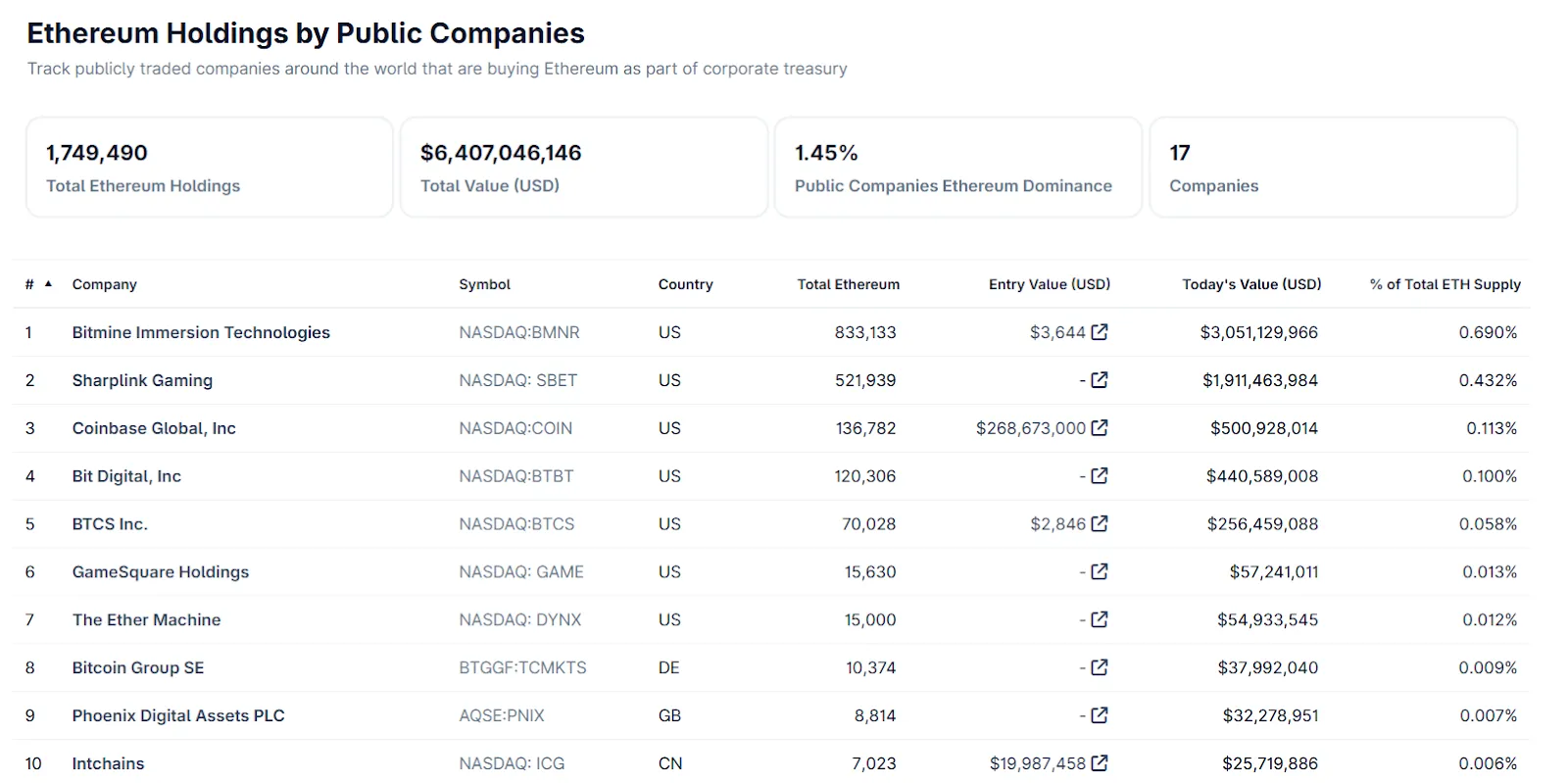Open Bitmine Immersion Technologies company link
1568x783 pixels.
coord(201,332)
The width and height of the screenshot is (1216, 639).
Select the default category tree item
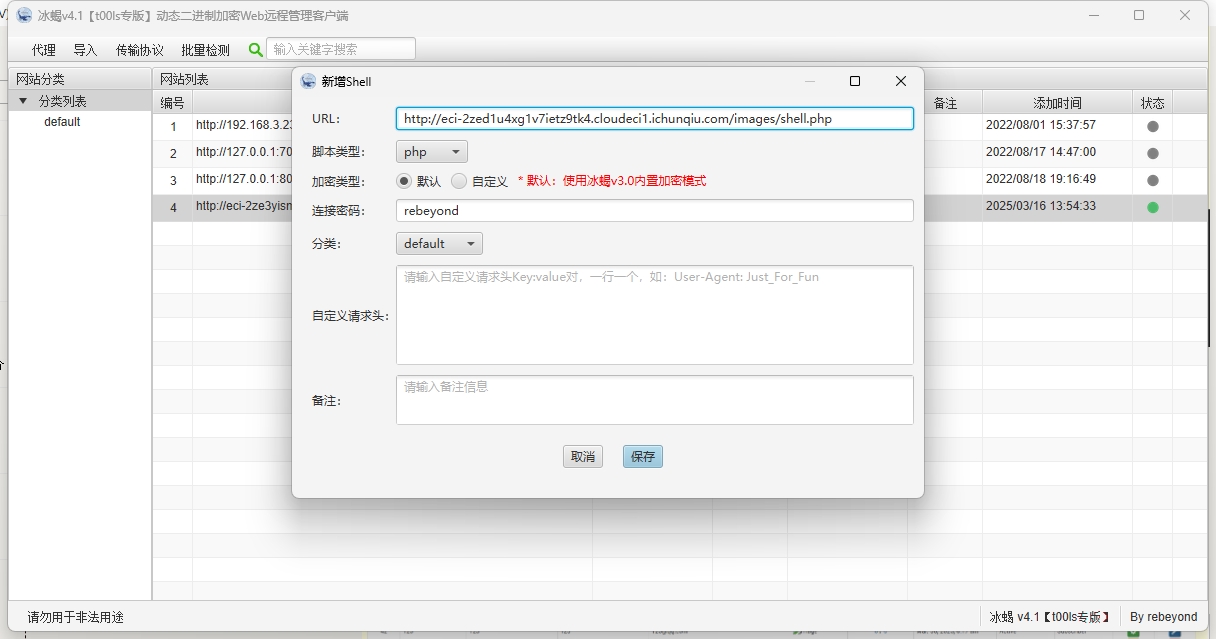tap(62, 122)
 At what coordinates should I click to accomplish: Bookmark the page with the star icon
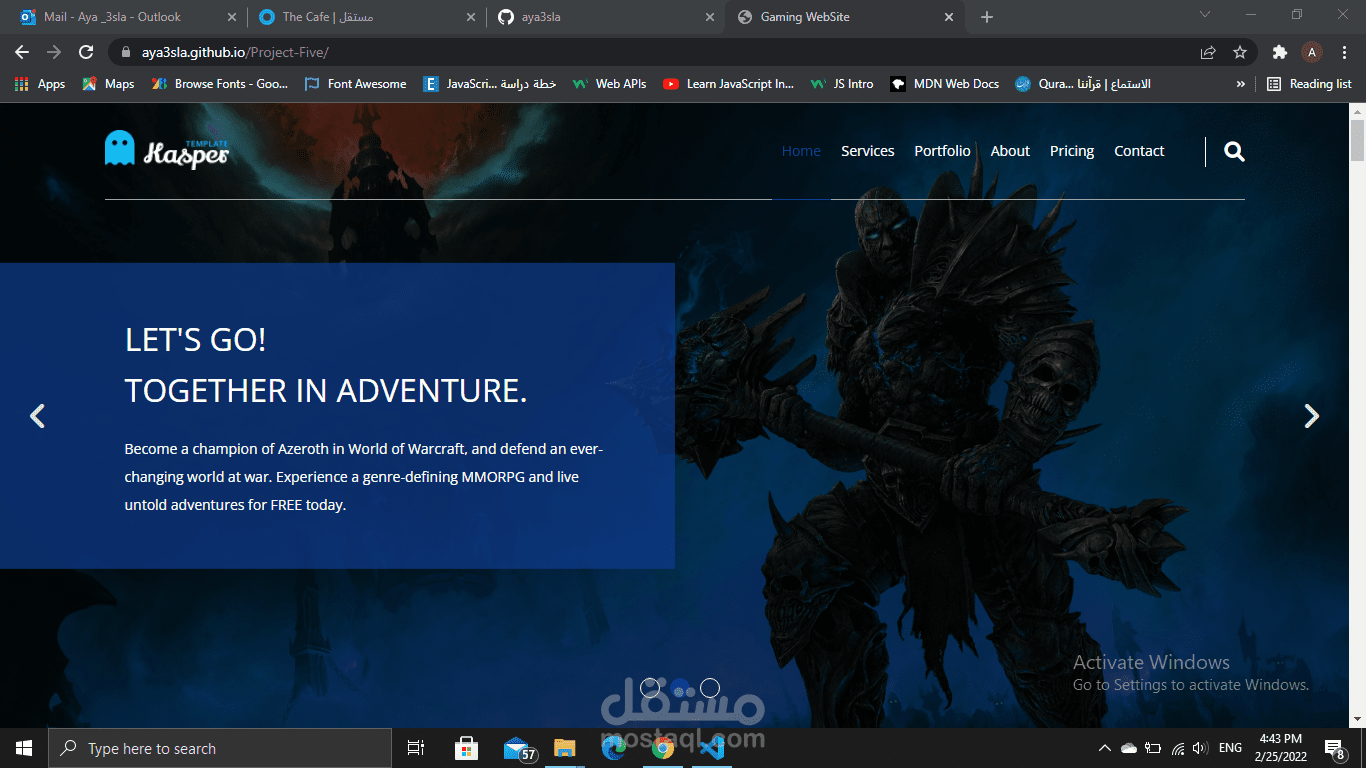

#### HOW TO COMPLETE THIS TASK
Your copy should consist only of the lines from the one containing "The width and" through the last line of the entries above, reproduced exactly, without pictures.

#### FINISHED TASK
The width and height of the screenshot is (1216, 639).
Select the default category tree item
tap(62, 122)
 At what coordinates should I click to accomplish: Bookmark the page with the star icon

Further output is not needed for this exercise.